Work instructions: Below are records; give the number of their lines that hold the word "Beograd", and write nothing more.

Entries supplied:
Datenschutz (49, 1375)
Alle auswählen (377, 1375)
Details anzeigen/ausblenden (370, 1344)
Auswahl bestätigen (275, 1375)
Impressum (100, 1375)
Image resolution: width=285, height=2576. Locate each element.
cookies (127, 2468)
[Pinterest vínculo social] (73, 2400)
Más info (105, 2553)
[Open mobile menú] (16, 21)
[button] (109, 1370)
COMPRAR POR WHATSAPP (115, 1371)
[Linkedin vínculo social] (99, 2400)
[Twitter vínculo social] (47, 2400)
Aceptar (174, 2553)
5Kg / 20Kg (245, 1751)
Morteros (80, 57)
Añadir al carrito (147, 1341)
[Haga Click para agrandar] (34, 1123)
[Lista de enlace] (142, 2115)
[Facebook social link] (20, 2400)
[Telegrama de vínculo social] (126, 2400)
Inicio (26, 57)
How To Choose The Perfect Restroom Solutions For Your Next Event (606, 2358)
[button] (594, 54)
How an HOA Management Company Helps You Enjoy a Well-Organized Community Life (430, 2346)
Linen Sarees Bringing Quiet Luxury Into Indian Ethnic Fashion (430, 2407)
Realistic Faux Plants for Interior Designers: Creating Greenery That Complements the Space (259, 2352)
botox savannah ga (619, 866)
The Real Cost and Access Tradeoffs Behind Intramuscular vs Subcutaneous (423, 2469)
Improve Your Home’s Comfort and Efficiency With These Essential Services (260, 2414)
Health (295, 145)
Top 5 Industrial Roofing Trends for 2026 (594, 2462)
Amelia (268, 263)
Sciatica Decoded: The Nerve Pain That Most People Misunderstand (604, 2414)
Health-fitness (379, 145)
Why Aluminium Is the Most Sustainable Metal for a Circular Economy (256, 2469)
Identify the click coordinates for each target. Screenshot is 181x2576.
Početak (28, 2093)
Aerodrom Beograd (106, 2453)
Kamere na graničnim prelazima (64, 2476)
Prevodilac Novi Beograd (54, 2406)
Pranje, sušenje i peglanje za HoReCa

Expected answer: 2